Set up in great tents at the water’s edge in Leith (Edinburgh’s port) was Fuerzabruta, an experiential creation concocted by artistic director Diqui James, creator of De La Guarda. Here, as in De La Guarda, the audience stand in a large open space and are herded about by techies in headsets who make way for each new spectacular, noisy revelation. A white-suited man running on a treadmill above our heads glides through the crowd. He is shot. Some of us get splattered with blood. He is shot again. We don’t know why. He keeps running. We’re excited. Even more so when a white-bricked wall sails towards him and he bursts through it in a spectacular shower of paper. Sound, light, water, mylar, cardboard, dancers stomping and shouting, sailing through the air and flinging themselves across sheets of water 20 feet in the air—none of it makes much sense unless you chalk it up to a general evocation of the chaos of modern life, but who cares? It’s a whopping good time and gorgeous to look at.
Two shows at the Aurora Nova venue at St. Stephen’s Church, home to what has become the Fringe’s most distinguished program of Dance & Physical Theatre, enabled us to reconsider the movement of the world (and ours within it) by setting us outside looking in. In The Art of Laughter, Belgian actor/director Jos Houben offered an analytical (and hilarious) dissection of physical comedy, showing us the anatomy of a stumble, examining personality through posture and gesture, turning a magnifying glass on us even as we scrutinized him.

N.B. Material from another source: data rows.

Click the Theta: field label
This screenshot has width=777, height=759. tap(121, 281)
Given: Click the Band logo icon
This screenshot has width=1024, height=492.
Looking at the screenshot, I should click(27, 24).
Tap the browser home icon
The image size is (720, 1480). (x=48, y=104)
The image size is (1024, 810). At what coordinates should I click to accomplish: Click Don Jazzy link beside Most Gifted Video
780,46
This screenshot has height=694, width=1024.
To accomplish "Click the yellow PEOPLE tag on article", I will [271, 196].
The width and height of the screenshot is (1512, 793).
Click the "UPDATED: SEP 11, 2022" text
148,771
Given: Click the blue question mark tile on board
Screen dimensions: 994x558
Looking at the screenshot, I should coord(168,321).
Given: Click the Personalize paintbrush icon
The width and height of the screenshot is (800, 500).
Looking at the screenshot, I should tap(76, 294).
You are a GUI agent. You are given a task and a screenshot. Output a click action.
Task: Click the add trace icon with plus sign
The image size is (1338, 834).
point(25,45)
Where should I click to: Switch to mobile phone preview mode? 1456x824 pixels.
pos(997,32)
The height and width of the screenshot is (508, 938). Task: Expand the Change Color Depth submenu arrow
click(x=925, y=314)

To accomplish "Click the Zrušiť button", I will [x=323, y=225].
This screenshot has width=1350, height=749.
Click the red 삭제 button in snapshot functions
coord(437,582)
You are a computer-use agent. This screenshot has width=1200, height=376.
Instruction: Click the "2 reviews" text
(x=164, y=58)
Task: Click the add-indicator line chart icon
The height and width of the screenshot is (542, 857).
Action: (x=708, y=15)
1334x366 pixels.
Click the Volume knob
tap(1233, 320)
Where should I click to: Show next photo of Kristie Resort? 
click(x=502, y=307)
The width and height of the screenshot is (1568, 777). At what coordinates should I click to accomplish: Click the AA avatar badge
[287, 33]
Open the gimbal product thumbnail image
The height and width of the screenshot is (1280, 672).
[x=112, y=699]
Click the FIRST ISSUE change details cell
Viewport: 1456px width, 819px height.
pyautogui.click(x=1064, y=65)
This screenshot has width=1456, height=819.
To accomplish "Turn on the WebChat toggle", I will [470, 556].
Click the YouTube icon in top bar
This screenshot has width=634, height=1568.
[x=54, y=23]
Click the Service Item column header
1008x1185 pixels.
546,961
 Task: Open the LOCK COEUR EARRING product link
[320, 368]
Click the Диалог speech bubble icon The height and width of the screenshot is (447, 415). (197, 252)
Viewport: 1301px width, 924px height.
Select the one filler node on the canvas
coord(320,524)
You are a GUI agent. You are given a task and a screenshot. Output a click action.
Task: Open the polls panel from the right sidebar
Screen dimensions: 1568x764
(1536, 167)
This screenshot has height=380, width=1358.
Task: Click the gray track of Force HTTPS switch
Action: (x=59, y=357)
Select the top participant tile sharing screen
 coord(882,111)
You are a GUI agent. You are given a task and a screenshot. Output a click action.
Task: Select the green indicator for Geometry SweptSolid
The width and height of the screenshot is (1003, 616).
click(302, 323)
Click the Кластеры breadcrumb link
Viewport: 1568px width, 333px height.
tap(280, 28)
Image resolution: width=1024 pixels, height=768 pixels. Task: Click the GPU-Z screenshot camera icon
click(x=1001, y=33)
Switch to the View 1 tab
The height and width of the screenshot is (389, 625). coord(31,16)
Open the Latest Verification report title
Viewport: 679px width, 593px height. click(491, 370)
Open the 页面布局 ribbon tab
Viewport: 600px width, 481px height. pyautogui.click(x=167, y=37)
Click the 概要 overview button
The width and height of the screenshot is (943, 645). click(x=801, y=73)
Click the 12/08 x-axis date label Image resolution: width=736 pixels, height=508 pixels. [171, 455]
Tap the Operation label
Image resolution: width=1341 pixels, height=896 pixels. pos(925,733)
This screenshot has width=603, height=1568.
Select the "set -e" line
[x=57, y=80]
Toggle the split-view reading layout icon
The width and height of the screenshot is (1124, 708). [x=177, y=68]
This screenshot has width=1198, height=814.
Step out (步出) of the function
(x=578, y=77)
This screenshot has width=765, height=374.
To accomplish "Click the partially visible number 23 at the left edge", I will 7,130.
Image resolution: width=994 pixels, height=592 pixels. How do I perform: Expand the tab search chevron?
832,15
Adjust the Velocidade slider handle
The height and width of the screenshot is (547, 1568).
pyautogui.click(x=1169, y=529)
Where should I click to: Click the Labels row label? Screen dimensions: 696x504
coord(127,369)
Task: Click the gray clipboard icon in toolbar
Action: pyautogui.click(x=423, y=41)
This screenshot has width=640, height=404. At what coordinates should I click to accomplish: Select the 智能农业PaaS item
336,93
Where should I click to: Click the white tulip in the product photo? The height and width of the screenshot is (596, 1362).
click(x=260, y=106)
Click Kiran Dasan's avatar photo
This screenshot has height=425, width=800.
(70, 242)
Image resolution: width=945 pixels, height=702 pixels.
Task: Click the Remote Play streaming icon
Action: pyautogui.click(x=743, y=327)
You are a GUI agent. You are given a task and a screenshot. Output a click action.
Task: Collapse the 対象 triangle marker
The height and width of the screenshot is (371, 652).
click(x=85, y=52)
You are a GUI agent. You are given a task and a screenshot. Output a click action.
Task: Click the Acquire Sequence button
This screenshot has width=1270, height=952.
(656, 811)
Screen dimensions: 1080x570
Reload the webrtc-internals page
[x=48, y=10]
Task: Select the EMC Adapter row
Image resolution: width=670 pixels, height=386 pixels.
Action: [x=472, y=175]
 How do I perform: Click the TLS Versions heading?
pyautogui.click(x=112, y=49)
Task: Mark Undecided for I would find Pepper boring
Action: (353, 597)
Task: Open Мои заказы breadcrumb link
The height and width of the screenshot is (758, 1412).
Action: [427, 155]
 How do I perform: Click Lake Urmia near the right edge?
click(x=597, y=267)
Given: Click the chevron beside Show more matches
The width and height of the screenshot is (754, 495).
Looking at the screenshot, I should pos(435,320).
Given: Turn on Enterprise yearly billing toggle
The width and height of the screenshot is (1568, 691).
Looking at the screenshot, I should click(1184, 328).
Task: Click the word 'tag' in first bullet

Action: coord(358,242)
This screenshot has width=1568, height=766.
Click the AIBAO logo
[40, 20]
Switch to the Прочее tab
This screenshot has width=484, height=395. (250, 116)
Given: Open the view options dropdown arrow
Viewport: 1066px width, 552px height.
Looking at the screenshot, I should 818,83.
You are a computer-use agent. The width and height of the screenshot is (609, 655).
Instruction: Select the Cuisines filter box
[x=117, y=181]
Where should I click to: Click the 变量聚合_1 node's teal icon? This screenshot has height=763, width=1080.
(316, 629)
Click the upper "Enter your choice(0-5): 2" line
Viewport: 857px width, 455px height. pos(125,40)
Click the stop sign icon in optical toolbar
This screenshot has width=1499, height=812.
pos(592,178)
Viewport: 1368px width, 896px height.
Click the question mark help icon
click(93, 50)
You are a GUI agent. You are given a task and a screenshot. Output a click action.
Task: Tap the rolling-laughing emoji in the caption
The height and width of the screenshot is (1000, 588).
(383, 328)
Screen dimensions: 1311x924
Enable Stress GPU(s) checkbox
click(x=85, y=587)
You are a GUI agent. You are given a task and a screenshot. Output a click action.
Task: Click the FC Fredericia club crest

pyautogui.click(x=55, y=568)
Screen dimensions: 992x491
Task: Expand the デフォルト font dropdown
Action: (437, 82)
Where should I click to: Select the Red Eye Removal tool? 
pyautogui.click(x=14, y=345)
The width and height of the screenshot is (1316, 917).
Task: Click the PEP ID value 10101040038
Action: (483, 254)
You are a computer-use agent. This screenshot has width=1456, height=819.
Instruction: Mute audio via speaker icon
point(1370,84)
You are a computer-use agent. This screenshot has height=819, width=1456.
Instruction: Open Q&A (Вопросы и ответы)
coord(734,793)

The Tbilisi Marionnette State Theatre performed The Battle of Stalingrad, directed by Rezo Gabriadze. Can you call a puppet show a dance performance? Puppets become compelling to us only when they “come to life” and we begin to recognize ourselves in them through their imitation of our own movement. Think Petrushka. In The Battle of Stalingrad, this recognition assumed an unbearable poignancy. Suffering, on the terrible stage of that battle, left behind no creature great or small. In the basement of St. Stephen’s Church that suffering cried out through the slow arc of an old horse’s head raised in hope, in the upturned chin of a young man being dragged, wounded, from the field of battle behind a ragged cart pulled by a tottering sheep. It crept, too, through the wild shuddering of a young gunman who lost his love to another; through the graceful hands of a very old man trapped in a bombardment; and through the wavering antennae of a small ant mourning her lost child.
Just as we laughed at ourselves with Houben, so we wept with Gabriadze, and when we combine it all with the silliness of Break Out or the excitement of Fuerzabruta, we find the Fringe has delivered yet again: serving up life itself on the stage, tragic, absurd, gorgeous ,and fleeting.